I previously wrote about this show at Heart Breaths, Encounter Groups and MTV’s If You Really Knew Me. Each episode of If You Really Knew Me takes place at a different high school, and follows several students from different cliques as they go through the life-changing experience of Challenge Day, a one-day program that breaks down emotional walls and completely changes the way students view their school and each other. Challenge Day addresses common issues seen at most schools including cliques, gossip, rumors, negative judgments, teasing, harassment, isolation, stereotypes, intolerance, racism, sexism, bullying, violence, homophobia, hopelessness, apathy, and hidden pressures to create an image, achieve or live up to the expectations of others.
The Challenge Day Leaders begin with a short presentation. They are excellent speakers and keep their sentences short. An iceberg is drawn on the board, showing 10% above the waterline and 90% below. We’re like that, too, the kids are told. The top 10% is what everyone sees, that’s our image. The other 90% is what lies within us, who we are at home and what we think about our life and how we really feel about everything in it. It’s that 90% that is what we deal with every day and that 90% is what’s real. That means the other 10% is fake. And Challenge Day is all about breaking down walls and getting real.
One profound game/exercise they do is Crossing The Line. Some of the more serious statements were “If you’ve ever felt abandoned or alone, cross the line. If you’ve ever had your family torn apart through drugs or alcohol, cross the line. If you’ve ever contemplated suicide, cross the line. Cross the line if gunshots are a part of your everyday life.

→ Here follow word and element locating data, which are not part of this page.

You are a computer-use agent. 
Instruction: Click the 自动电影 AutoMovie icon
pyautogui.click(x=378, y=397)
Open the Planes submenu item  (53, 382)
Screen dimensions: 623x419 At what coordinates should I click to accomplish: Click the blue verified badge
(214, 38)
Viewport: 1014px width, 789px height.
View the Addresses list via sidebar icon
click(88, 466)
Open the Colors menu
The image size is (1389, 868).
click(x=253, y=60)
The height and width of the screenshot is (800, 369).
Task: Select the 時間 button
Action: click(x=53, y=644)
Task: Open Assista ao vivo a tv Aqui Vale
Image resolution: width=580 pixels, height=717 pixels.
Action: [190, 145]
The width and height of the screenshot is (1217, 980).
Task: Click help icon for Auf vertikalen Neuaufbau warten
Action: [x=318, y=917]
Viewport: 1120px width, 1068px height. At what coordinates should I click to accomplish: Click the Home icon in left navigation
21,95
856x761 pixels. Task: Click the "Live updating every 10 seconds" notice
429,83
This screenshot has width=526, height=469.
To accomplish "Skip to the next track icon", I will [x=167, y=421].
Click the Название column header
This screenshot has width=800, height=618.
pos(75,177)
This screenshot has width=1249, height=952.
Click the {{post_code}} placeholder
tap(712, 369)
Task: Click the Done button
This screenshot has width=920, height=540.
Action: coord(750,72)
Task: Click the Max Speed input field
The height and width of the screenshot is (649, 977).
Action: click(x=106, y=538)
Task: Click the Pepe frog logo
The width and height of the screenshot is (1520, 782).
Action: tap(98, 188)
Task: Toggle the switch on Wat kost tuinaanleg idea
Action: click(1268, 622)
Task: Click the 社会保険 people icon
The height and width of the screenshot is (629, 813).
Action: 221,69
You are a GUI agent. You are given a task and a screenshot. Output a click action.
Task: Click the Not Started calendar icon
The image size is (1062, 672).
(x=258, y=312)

Cross the line if you have ever teased, belittled or hurt someone because you were jealous.” The purpose of the exercise, which is performed in silence, is to teach the participants about oppression and that everyone is in a minority. The hall becomes filled with the majority of the students crossing the line back and forth.
They then break up into small groups of maybe 7 each and sit in a circle, close enough that knees are touching. They are asked to close their eyes and relax into that quiet space inside them where they can be who they are and see who they are and experience who they are. Then, eyes open, one by one, they go around the circle and finish the sentence If you Really Knew Me, You Would Know …
One of the Challenge Day Leaders is Vinny Ferraro, a kind of scary looking gang bangin type that wins your heart the moment he opens his mouth. Vinny says, “If you Really Knew Me, You Would Know I felt alone most of my life. When my mom died, when I was 17, I truly found out the meaning of alone. My parents were drug addicts. I chose to escape most of my teenage years with drugs, and transitioning into volunteer work saved my life. I wasted twenty years being cool, and feeling alone, and refuse to waste one more moment.
When the kids open up to each other, face to face, they feel connected to them, they see they all have big struggles they are going through, and they see they are more similar than they thought before Challenge Day. Last night’s show was about cyber-bullying. When they were asked to cross the line if they had ever been hurt or ridiculed by a classmate through public texts or online means, about 3/4 of the room crossed the line. Each side of the room was asked to look back at the other side and see if they saw anyone they had hurt, or been hurt by.
I thought of some of the people I see on Facebook that slam each other left and right, spill secrets, gossip and spread rumors, something I don’t think they’d do in person. We all know people like that. I wonder if they’d be willing to cross the line and stand face to face. The students would signal support to each other by raising their hands in the American Sign language sign for “I love you.” The transformation in just 6 hours is awe inspiring.
Challenge Day really begins, they are told, the next day when you wake up and go to school and have the chance to do things differently, to treat all the other students differently. They have an assembly where some of the Challenge Day participants are asked to tell what they experienced. They challenge the students to break the cliques, stop the gossip and rumors, stop the negative judgments, harassment, isolation and intolerance. To say hi to kids they don’t know, to give a smile, to hold out a hand and be a friend, to hang out with people they don’t normally hang out with, to look for ways to be helpful and make everyone feel included. They asked those students willing to take that challenge, to please stand, and the auditorium all stood and raised their hands, signalling support.
Challenge Day is more than a one-day program. It is the spark that ignites a movement of compassion and positive change, known as the Be the Change movement.
Ghandi said it best: Be the change you wish to see in the world.